(Records from a data source)
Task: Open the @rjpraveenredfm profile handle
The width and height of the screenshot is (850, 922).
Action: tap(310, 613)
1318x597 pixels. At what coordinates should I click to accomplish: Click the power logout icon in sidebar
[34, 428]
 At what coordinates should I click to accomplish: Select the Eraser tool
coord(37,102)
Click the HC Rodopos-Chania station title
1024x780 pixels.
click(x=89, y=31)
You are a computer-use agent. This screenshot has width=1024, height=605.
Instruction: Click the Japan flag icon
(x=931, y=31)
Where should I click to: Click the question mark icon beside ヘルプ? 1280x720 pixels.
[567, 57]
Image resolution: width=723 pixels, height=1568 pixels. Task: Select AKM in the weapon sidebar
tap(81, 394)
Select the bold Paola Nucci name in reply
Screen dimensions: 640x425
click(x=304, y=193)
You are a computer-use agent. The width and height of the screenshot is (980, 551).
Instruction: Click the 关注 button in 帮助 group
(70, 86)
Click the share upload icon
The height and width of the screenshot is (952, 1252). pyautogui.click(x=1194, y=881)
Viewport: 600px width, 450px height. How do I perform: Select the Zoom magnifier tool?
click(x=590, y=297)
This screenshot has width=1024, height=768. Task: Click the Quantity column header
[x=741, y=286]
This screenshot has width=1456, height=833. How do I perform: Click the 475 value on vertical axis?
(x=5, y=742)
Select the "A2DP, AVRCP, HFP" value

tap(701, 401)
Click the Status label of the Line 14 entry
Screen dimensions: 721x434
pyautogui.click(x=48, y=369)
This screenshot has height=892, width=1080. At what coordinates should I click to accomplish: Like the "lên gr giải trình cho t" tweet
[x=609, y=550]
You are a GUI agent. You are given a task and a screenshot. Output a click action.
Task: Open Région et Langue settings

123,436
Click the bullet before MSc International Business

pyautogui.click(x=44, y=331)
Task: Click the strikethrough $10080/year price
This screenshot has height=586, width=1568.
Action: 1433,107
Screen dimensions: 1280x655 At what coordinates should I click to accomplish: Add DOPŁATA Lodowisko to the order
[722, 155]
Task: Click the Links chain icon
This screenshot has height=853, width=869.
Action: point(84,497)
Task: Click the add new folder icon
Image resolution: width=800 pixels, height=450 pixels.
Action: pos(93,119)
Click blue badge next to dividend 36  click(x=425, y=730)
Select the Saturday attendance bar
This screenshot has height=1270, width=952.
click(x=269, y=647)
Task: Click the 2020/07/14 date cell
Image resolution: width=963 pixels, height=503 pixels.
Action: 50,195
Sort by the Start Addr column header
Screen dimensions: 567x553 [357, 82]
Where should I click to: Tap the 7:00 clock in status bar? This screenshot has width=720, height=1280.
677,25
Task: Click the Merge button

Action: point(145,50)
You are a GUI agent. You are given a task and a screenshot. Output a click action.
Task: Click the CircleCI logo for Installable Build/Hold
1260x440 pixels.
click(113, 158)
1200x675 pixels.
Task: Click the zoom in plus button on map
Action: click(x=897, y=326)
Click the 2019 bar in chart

> _What the task asks_: Copy, word for word, the line that contains "This screenshot has height=586, width=1568." and every line after it through the end of the records, and nothing else.

> _Worked solution_:
This screenshot has height=586, width=1568.
Action: 1433,107
Screen dimensions: 1280x655 At what coordinates should I click to accomplish: Add DOPŁATA Lodowisko to the order
[722, 155]
Task: Click the Links chain icon
This screenshot has height=853, width=869.
Action: point(84,497)
Task: Click the add new folder icon
Image resolution: width=800 pixels, height=450 pixels.
Action: pos(93,119)
Click blue badge next to dividend 36  click(x=425, y=730)
Select the Saturday attendance bar
This screenshot has height=1270, width=952.
click(x=269, y=647)
Task: Click the 2020/07/14 date cell
Image resolution: width=963 pixels, height=503 pixels.
Action: 50,195
Sort by the Start Addr column header
Screen dimensions: 567x553 [357, 82]
Where should I click to: Tap the 7:00 clock in status bar? This screenshot has width=720, height=1280.
677,25
Task: Click the Merge button

Action: point(145,50)
You are a GUI agent. You are given a task and a screenshot. Output a click action.
Task: Click the CircleCI logo for Installable Build/Hold
1260x440 pixels.
click(113, 158)
1200x675 pixels.
Task: Click the zoom in plus button on map
Action: click(x=897, y=326)
Click the 2019 bar in chart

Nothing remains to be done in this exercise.